> _Extract to read_:

Daniel E. Bosley (born December 9, 1953 in North Adams, Massachusetts ) is a former member of the Massachusetts House of Representatives and as president of the North Adams SteepleCats of the New England Collegiate Baseball League from 2011-2018. Bosley is the President of Dan Bosley Consulting Services, a government consulting agency.

Education
Bosley was educated at Drury High School; graduated with his B.A. (cum laude) in 1976 from North Adams State College and earned his M.S. in Public Affairs in 1996 from the University of Massachusetts Boston.

Political career
Bosley served on the North Adams City Council from 1983-1984. From 1987–2011 he represented the First Berkshire district in the Massachusetts House of Representatives. Bosley was a candidate for Sheriff of Berkshire County, but lost in the Democratic primary to Thomas Bowler.

On April 11, 2014, Bosley endorsed Don Berwick for Governor of Massachusetts.

Committee assignments
House Committee on Bonding, Capital Expenditures and State Assets (Vice-Chairman), February 2009 – present
Joint Committee on Economic Development and Emerging Technologies (House Chairman), January 2005 – February 2009.

> _Data shown_:
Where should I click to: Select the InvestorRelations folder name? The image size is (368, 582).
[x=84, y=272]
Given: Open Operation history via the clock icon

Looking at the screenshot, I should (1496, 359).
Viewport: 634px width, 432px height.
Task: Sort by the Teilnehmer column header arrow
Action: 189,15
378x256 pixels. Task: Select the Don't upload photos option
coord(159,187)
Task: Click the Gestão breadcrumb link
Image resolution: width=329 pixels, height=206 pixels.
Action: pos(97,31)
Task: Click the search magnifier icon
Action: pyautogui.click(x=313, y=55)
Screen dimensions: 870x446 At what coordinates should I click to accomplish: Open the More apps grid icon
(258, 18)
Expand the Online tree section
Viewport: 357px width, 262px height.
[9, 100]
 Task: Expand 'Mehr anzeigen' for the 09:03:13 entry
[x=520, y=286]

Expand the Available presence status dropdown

> _Challenges_:
• A. In the Daniel E. Bosley biography, which university awarded his M.S. in Public Affairs?
• B. Please rewrite the Bosley biography between "Daniel E. Bosley" and "to Thomas Bowler.", inclusive, changing "Sheriff" to "Register of Deeds".
• C. Add to the Daniel E. Bosley biography by writing what follows its final line.

> _Expected responses_:
• A. The University of Massachusetts Boston.

• B.
Daniel E. Bosley (born December 9, 1953 in North Adams, Massachusetts ) is a former member of the Massachusetts House of Representatives and as president of the North Adams SteepleCats of the New England Collegiate Baseball League from 2011-2018. Bosley is the President of Dan Bosley Consulting Services, a government consulting agency.

Education
Bosley was educated at Drury High School; graduated with his B.A. (cum laude) in 1976 from North Adams State College and earned his M.S. in Public Affairs in 1996 from the University of Massachusetts Boston.

Political career
Bosley served on the North Adams City Council from 1983-1984. From 1987–2011 he represented the First Berkshire district in the Massachusetts House of Representatives. Bosley was a candidate for Register of Deeds of Berkshire County, but lost in the Democratic primary to Thomas Bowler.

• C.
Joint Committee on Government Regulations (House Chairman), May 1996 – January 2005
Joint Committee on Labor and Workforce Development (House Chairman), January 1992 – May 1996
Joint Committee on Public Service (House Vice-Chairman), 1990–1991

References

External links

Massachusetts House of Representatives: Official biography
iberkshires.com: "Bosley To Stay In The House"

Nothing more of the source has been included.